In this way we find that since its formation in 1964 the TPDF was made up of soldiers who identified themselves with the ruling Party. The soldiers not only undertook professional training but were also subjected to political education. This education emphasised the history of the nationalist struggle for independence and the goals of the Party and political leadership in creating a unified nation. Under the Arusha Declaration the role of the army was defined as that of being a vanguard for the building of socialism and as a college for defence and socialism.

When addressing soldiers in Zanzibar in 1973 Mwalimu Nyerere said …. “there is no single African country which will succeed to build socialism and bring respect to the African man without making its army accept socialism; if our army accepts socialism no one will be able to prevent socialism in our country.”

After the 1971 Party Guidelines there was instituted a system of Political Education Officers most of whom had graduated from the Party Ideological College in Kivukoni.
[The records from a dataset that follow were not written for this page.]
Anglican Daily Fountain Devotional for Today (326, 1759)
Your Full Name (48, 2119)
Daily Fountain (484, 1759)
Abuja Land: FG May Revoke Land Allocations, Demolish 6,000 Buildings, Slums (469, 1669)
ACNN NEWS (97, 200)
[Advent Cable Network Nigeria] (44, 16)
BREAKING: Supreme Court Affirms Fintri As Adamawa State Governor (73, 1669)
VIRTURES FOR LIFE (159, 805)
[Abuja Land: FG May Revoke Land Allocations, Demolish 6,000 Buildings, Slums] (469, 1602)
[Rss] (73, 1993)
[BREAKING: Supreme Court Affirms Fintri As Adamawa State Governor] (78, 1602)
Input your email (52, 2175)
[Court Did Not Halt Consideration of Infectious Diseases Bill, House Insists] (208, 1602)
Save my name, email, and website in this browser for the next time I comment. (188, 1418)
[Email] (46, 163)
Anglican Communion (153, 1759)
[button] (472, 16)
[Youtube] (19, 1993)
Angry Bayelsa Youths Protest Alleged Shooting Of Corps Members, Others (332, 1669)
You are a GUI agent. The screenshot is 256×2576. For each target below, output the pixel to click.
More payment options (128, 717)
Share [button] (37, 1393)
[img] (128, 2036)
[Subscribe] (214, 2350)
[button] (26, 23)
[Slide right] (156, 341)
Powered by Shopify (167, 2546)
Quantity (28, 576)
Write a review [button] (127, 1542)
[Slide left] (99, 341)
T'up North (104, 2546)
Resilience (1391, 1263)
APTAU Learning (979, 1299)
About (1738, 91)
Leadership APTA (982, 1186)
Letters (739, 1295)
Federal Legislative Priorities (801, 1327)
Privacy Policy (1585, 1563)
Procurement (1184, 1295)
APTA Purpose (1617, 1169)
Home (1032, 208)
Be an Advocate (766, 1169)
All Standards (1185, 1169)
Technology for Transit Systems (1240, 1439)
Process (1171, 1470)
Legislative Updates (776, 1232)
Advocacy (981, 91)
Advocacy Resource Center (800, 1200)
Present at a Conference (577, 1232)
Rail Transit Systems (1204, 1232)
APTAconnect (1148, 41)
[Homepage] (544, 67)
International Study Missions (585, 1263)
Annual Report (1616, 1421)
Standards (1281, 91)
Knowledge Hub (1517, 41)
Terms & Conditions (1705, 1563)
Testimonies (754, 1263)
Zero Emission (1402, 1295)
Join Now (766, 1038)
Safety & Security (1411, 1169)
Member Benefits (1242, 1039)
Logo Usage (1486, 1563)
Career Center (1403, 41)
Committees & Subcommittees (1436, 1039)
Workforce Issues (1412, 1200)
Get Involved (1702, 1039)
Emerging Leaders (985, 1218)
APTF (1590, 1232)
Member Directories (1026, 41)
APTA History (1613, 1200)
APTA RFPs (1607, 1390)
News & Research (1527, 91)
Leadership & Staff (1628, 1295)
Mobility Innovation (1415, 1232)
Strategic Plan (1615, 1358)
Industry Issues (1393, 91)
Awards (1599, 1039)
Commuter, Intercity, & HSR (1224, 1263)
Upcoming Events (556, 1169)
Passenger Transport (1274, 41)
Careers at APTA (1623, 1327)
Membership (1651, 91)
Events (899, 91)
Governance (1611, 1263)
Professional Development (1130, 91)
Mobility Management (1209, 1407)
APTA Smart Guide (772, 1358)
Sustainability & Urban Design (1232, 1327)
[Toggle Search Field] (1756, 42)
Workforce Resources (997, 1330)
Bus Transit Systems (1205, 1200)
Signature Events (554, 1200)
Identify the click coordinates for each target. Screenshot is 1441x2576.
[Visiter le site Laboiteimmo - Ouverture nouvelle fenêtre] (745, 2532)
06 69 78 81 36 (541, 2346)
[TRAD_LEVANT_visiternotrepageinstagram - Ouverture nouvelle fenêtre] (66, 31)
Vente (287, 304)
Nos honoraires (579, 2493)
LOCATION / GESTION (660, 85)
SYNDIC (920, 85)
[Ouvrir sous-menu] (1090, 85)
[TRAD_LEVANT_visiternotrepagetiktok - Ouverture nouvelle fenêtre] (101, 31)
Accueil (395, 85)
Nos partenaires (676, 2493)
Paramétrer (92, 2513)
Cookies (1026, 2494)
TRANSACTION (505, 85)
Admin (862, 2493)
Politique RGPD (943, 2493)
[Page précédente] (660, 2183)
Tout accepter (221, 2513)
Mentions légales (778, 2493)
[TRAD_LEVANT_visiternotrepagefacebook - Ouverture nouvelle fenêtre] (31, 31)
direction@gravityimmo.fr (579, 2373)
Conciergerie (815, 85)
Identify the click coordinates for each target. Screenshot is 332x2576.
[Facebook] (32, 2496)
It was their responsibility to raise the level of political consciousness of the soldiers at each level. Around 20% of training time is allocated to this.

The army was organised on the basis of ‘democratic centralism’. Thus the control of the army by the Party organ is found at the national level. But below this level the Party operates as two parallel organs in the army and outside. The major difference is that, while in the civilian organisation of the Party the chairmen of the various organs are elected and do not have government executive powers, in the case of the army, the chairmen of the various organs are not elected and hold their positions by virtue of their executive powers in the Command structure. For example, the moment one is appointed a battalion commander one automatically becomes the chairman of the Party branch in the battalion. Similarly, one cannot become a branch chairman in the army if one is not first appointed battalion commander. Whoever is appointed the Political Commissar of a formation in the army automatically becomes the secretary of the Party at that level. Apart from these two posts of chairman and secretary all other committee members in the army are elected according to the Party constitution and procedures. In Party meetings an atmosphere is created whereby the ordinary soldier can ask about and criticise Party policies and their implementation. But the success of the meetings depends very much on the ideological clarity of the chairman and his secretary in creating an atmosphere of free discussion, given the strong command powers they possess.